An insurer would have to have the capacity to monitor each producer's existing policy and contract replacements for the insurer and, on OFIR's request, produce and make available records of those replacements. The capacity to monitor would have to include the ability to produce records of all of the following for each producer:
-- Life insurance policy replacements, including financed purchases, as a percentage of the producer's total annual sales for life insurance.
-- The number of lapses of life insurance policies by the producer as a percentage of the producer's total annual sales for life insurance.
-- Annuity contract replacements as a percentage of the producer's total annual annuity contract sales.
-- The number of transactions that were unreported replacements of existing policies or contracts by the existing insurer detected by the company's monitoring system.

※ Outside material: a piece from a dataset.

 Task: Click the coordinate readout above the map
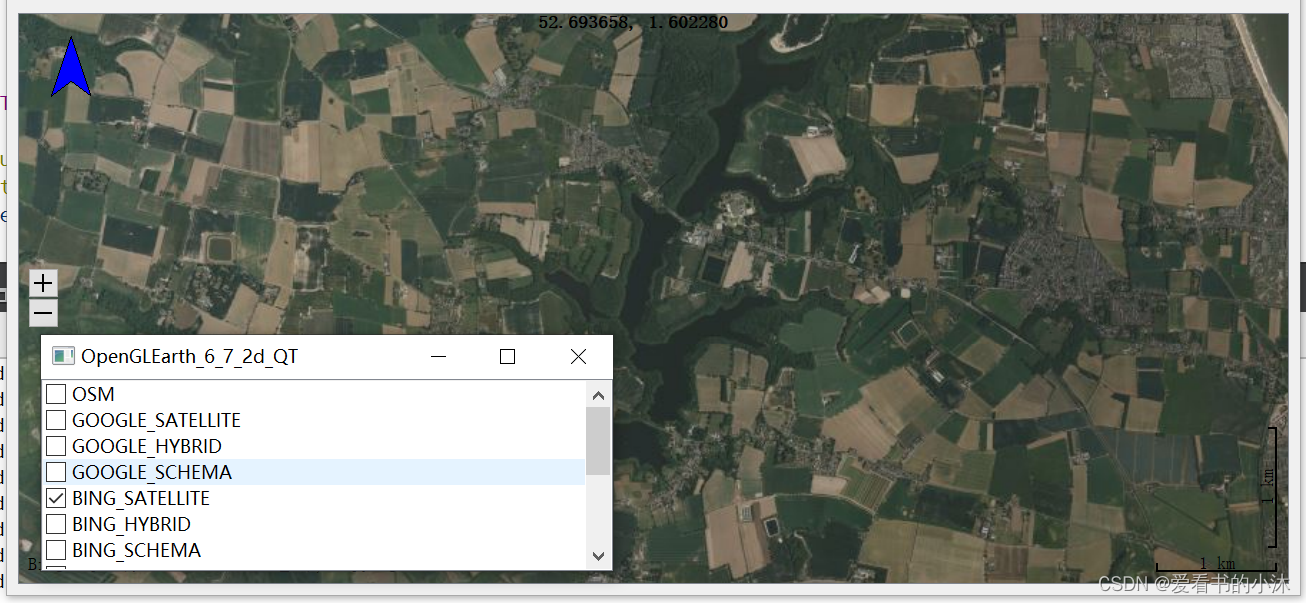(632, 21)
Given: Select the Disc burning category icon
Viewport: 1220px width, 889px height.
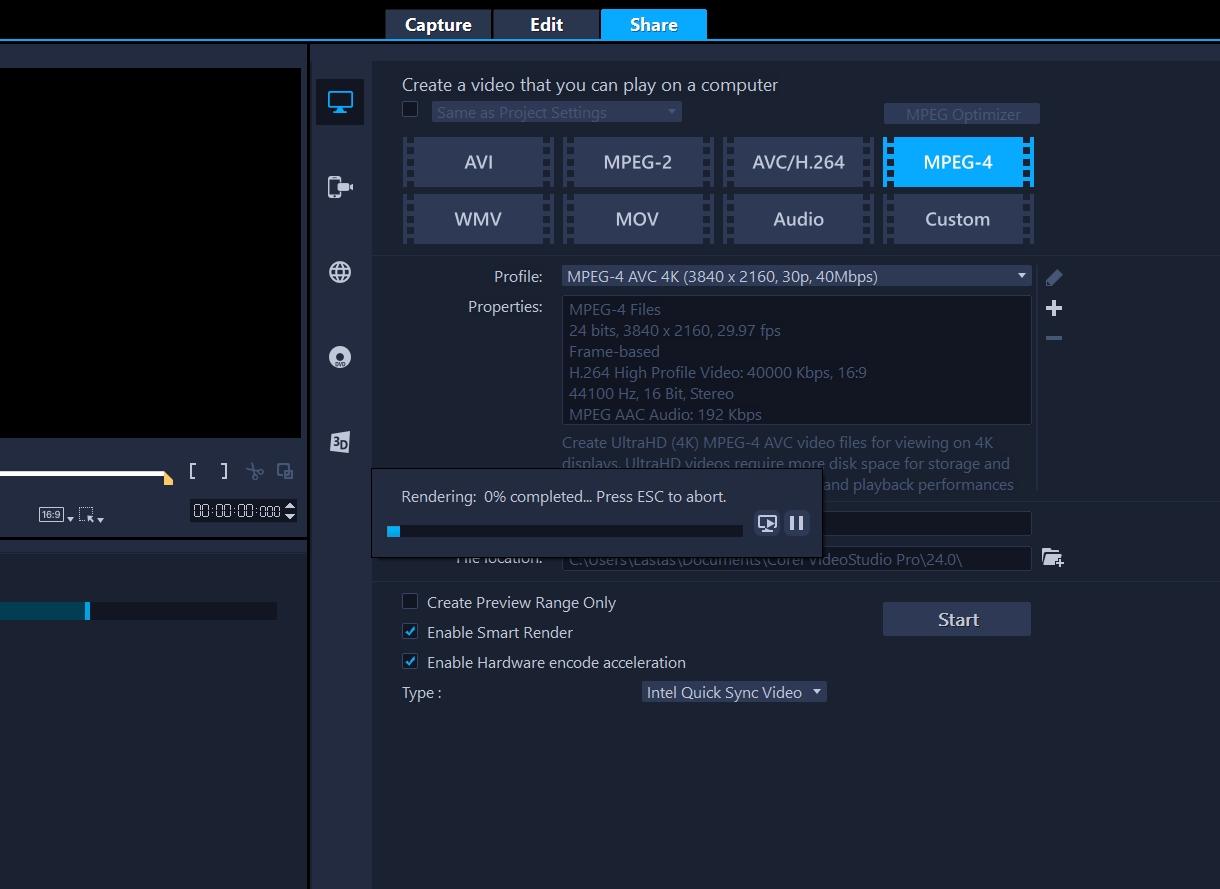Looking at the screenshot, I should (340, 358).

-- Replacements, indexed by replacing producer and existing insurer.
In addition, an insurer would have to do all of the following:
-- Require with or as part of each application for life insurance or an annuity a statement signed by both the applicant and the producer as to whether the applicant had an existing policy or contract.
-- Require with each application for life insurance or an annuity that indicated the applicant had an existing policy or contract a completed notice regarding replacements in the form adopted by the Commissioner.

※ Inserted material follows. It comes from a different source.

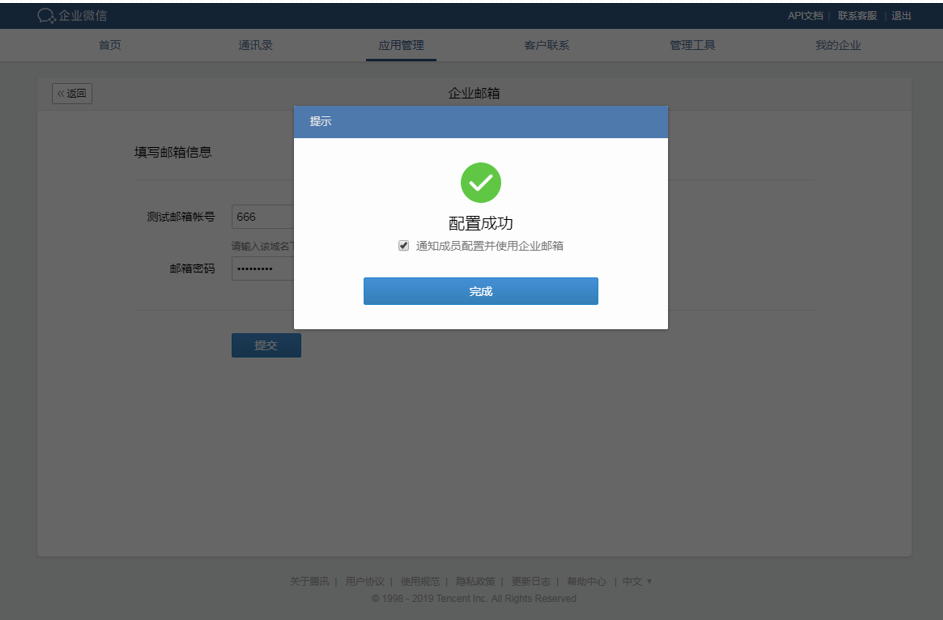Viewport: 943px width, 620px height.
Task: Click the 邮箱密码 password field
Action: click(x=262, y=269)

-- Ascertain that the required sales material and illustrations met the requirements of Chapter 41C and were complete and accurate for the new policy or contract.
-- If an application did not meet the requirements of Chapter 41C, notify the producer and applicant and fulfill the outstanding requirements.
-- Maintain records in paper, photograph, microprocess, magnetic, mechanical, or electronic media or by any process that accurately reproduced the actual document.
Also, if the applicant had an existing policy or contract, the insurer would have to be able to produce copies of any sales material required by the bill, the basic illustration and any supplemental illustrations related to the specific policy or contract that was purchased, and the producer's and applicant's signed statements with respect to financing and replacement for at least five years after the termination or expiration of the new policy or contract.
Replacing Insurer Requirements
If a transaction involved a replacement, the replacing insurer would have to verify that the required forms were received and complied with proposed Chapter 41C, and be able to produce copies of the required notices regarding replacement, indexed by producer, for at least five years or until the next regular examination by the insurance department of the insurer's state of domicile, whichever was later.
The replacing insurer also would have to notify any other existing insurer that could be affected by the proposed replacement within five business days after receiving a completed application indicating replacement, or after a replacement not indicated on the application was identified, and mail a copy of the available illustration or policy summary for the proposed policy or available disclosure document for the proposed contract within five business days after a request from an existing insurer.
In addition, the replacing insurer would have to give to the new policy or contract owner notice of the right to return the policy or contract within 30 days after delivery and receive an unconditional full refund of all premiums or consideration paid on the policy or contract, including any policy fees or charges or, if the policy or contract were a variable or market value adjustment policy or contract, a payment of the cash surrender value provider under it plus the fees and other charges deducted from the gross premiums or consideration or imposed under the policy or contract.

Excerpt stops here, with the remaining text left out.